4thアルバム『地球』インタビュー
摩天楼オペラ 苑&彩雨が語る、ヴィジュアル系の矜持「僕達は“入り口”になる」
「「ヴィジュアル系の自由さ」をまだ伝えきれてない」(彩雨)
ーー摩天楼オペラはTVにも積極的に出る印象があります。以前苑さんは「THEカラオケバトル(テレビ東京系)」でヴィジュアル系代表として出演されてましたね。自分たちをヴィジュアル系とくくられることに抵抗はありませんでしたか。
苑:なかったですね。やっぱりどうやったってヴィジュアル系ですから。そう言われるのがイヤみたいな感情も特にないですし、代表と選抜してくれたのはありがたいですね。TVは僕達が「出たい」と思ったらすぐに出れるようなものでもないですし。それでお声がけいただいたからには、というのもありました。
ーー彩雨さんは京都コンピュータ学院や京都情報大学院大学で、音楽とテクノロジーなどについて教鞭をふるってらっしゃいますよね。以前ファンクラブイベントで「ヴィジュアル系展望論」という講義を行っていました。その時に「ヴィジュアル系が好きなことが"黒歴史"になってしまうことが悲しい、それを変えたい」とおっしゃっていたのが強く印象に残っています。
彩雨:やっぱり自分が青春時代を注いだものに対して後々「好きだった」と言い難い状況というのは悲しいことだと思うんで。
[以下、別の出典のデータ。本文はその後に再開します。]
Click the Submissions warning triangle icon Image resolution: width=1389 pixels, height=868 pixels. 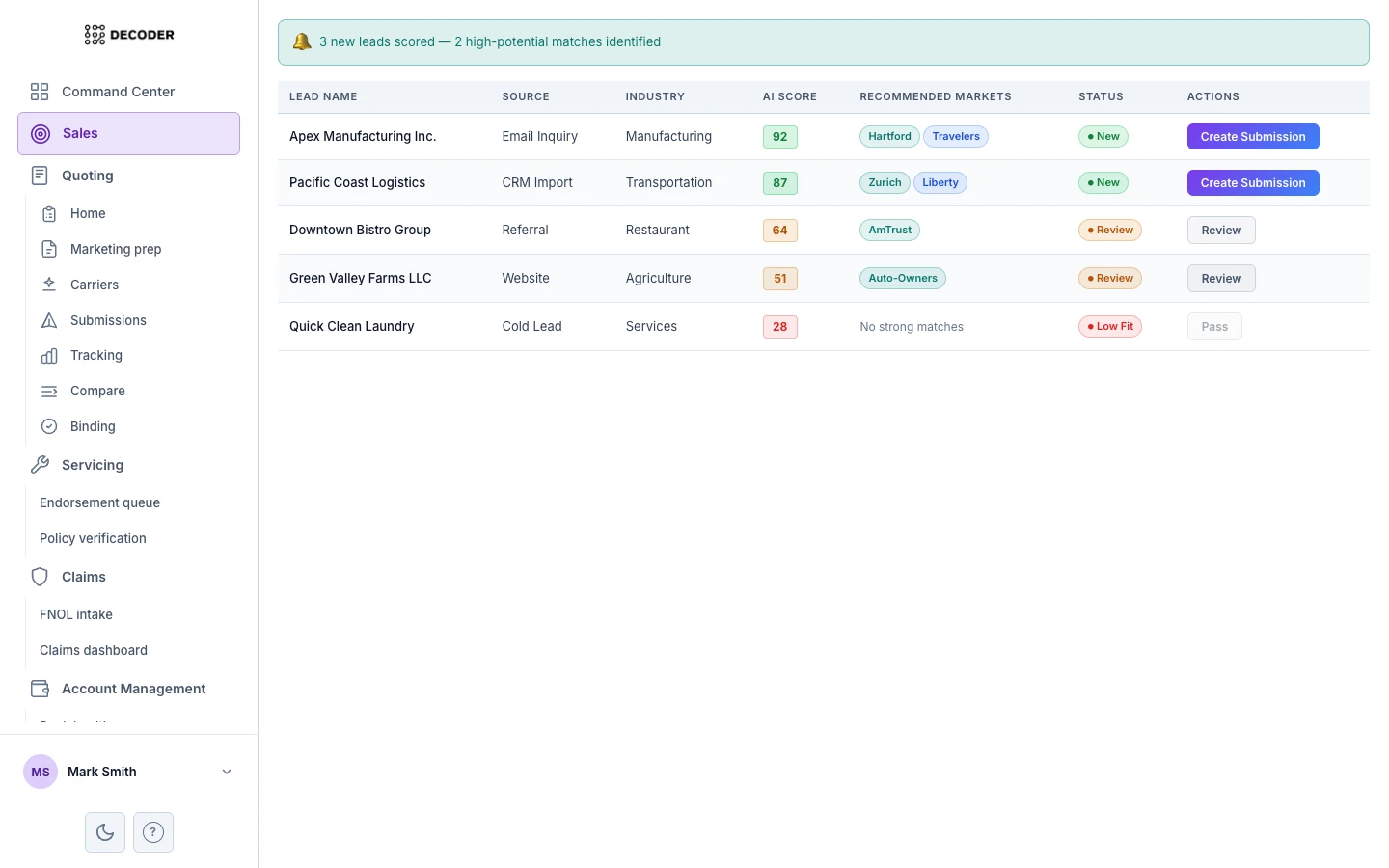(x=49, y=319)
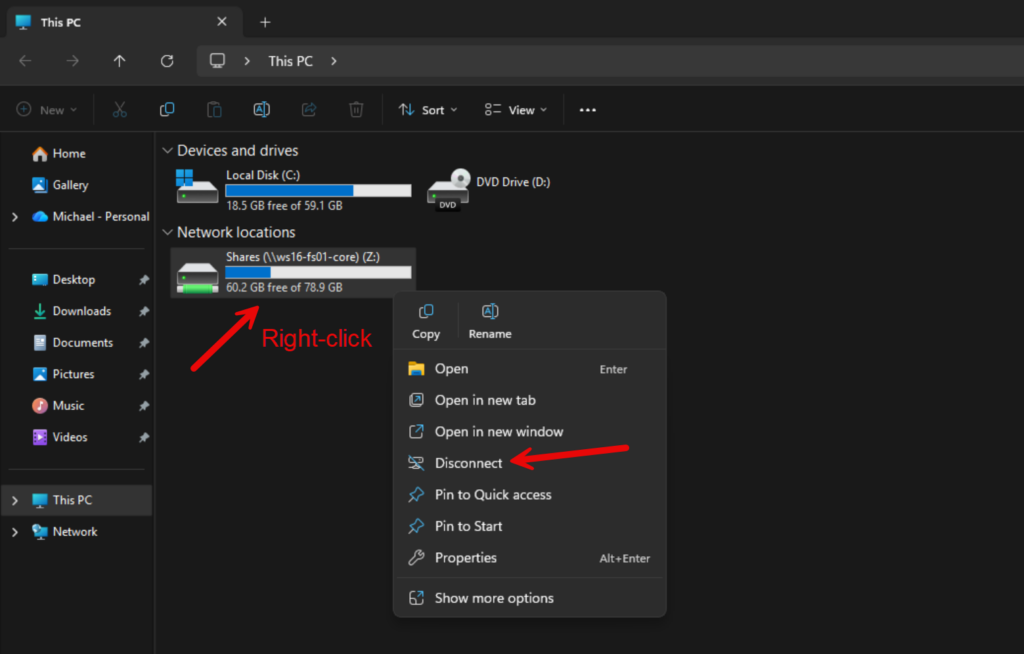The height and width of the screenshot is (654, 1024).
Task: Open a new tab with plus button
Action: [265, 22]
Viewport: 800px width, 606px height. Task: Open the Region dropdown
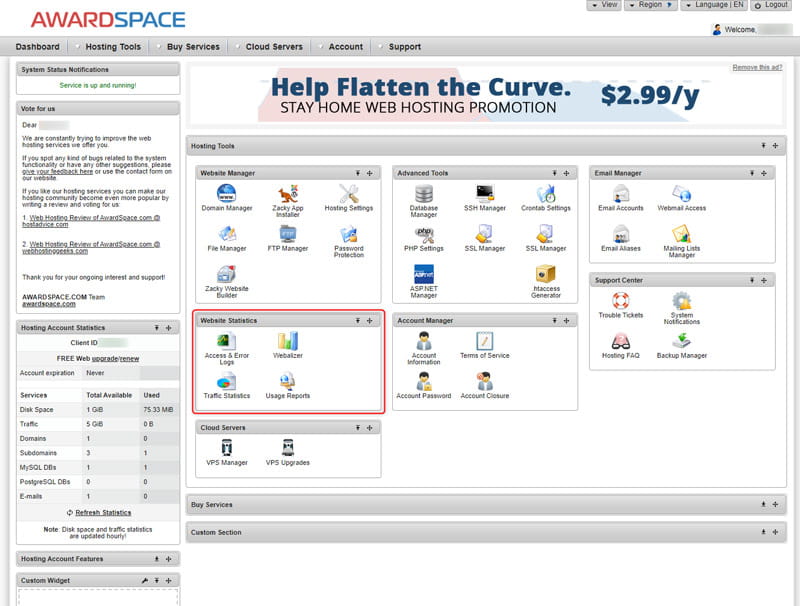pyautogui.click(x=650, y=5)
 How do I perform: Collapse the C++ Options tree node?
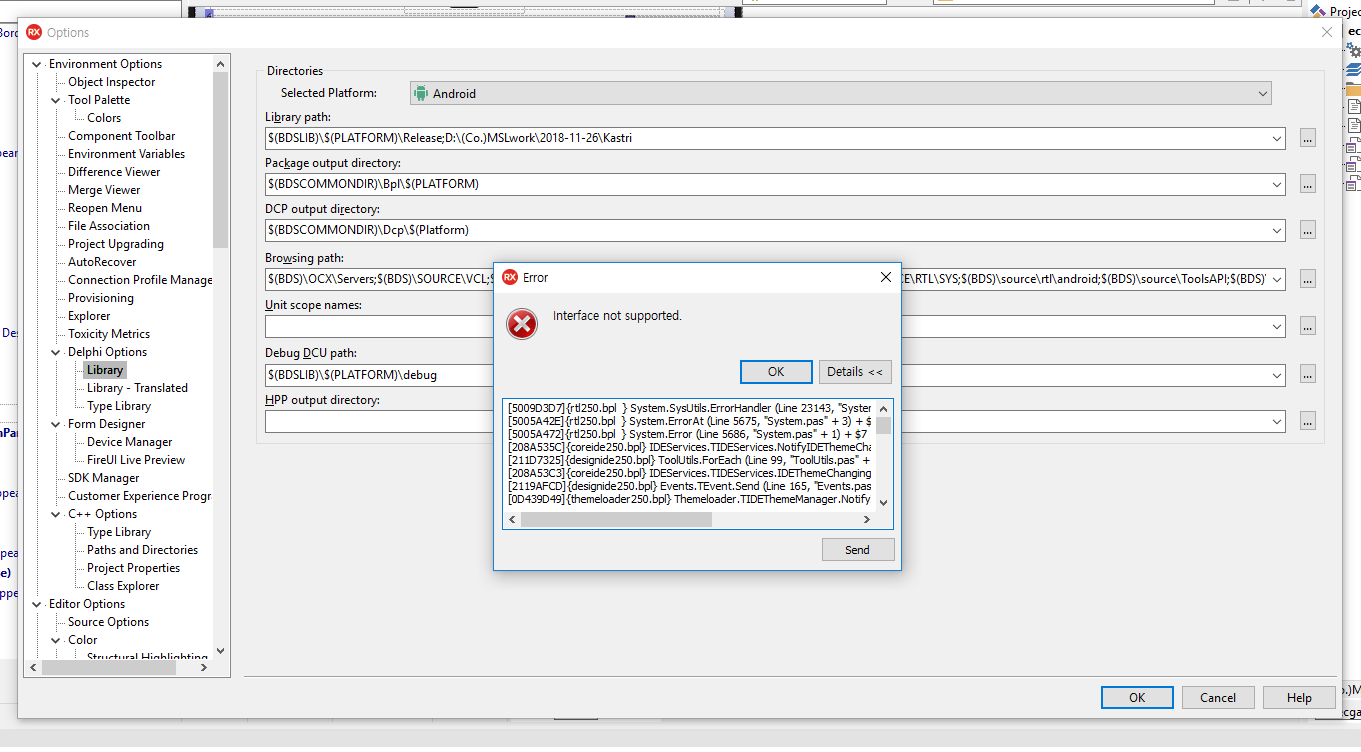coord(56,514)
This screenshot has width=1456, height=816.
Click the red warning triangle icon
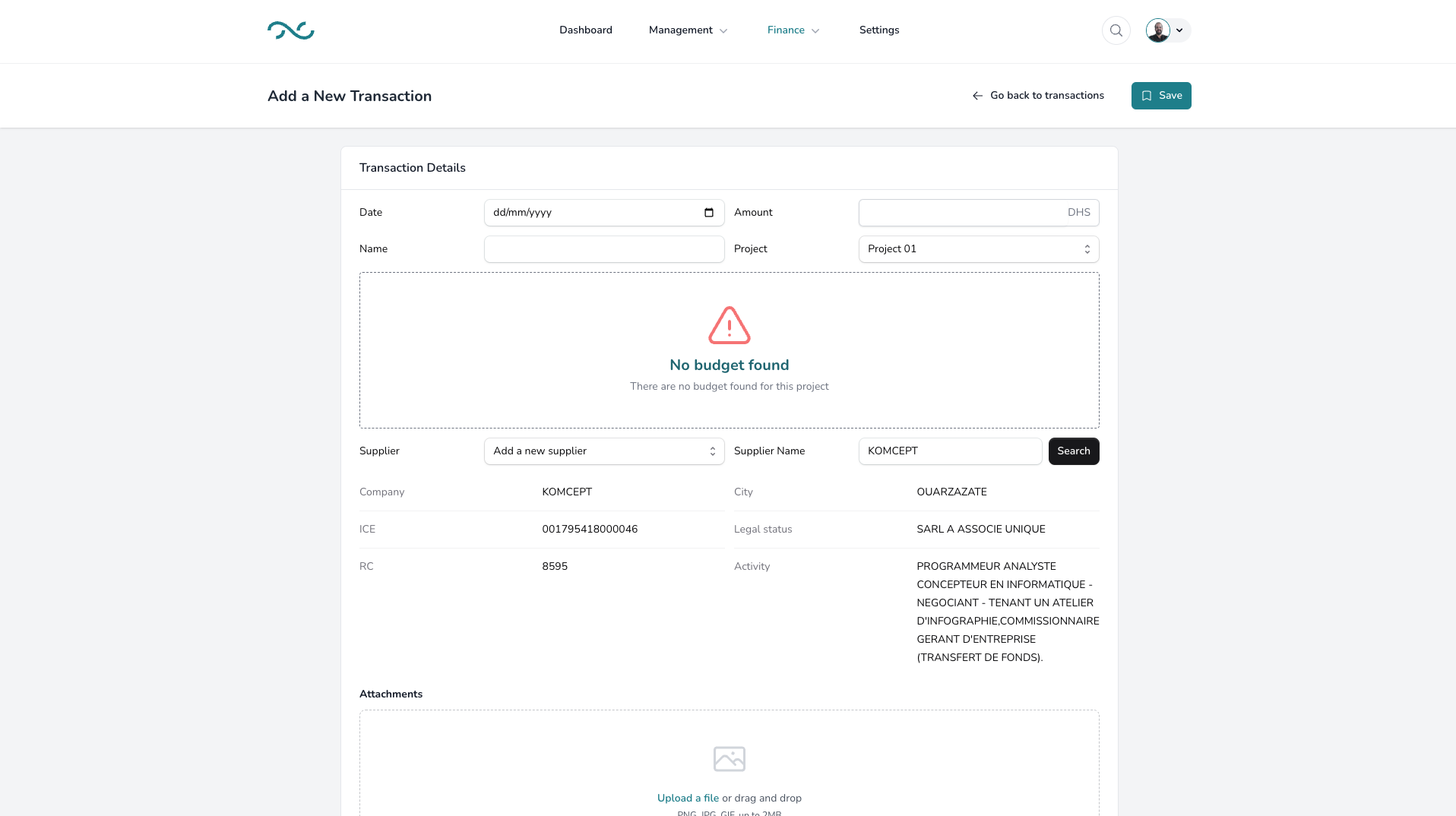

それは自分たちがヴィジュアル系シーンでやっていて思ったことです。
ーーファンの方もヴィジュアル系にコンプレックスを持ってしまう状況というのもありますが、外部からの「褒め言葉」として「ヴィジュアル系の枠を越えた」「~にしておくにはもったいない」という表現もあるじゃないですか。摩天楼オペラはそう言われがちなバンドだと思うんですよ。
苑:少なからずあります。相手は悪気なく言ってるので、そこでは「ありがとうございます」というところだけは伝えます。そこは褒め言葉だと受け取って、自分の中では「それでも僕はヴィジュアル系ですよ」って思っておく(笑)。ざっくりした世間的な「ヴィジュアル系」って、見た目重視で音楽が二の次みたいなイメージがもうついてしまっているし、それは拭い切れないのかな。だから僕達が内容もヴィジュアルも両方高めていけば徐々に世間のイメージが変わるんじゃないですかね。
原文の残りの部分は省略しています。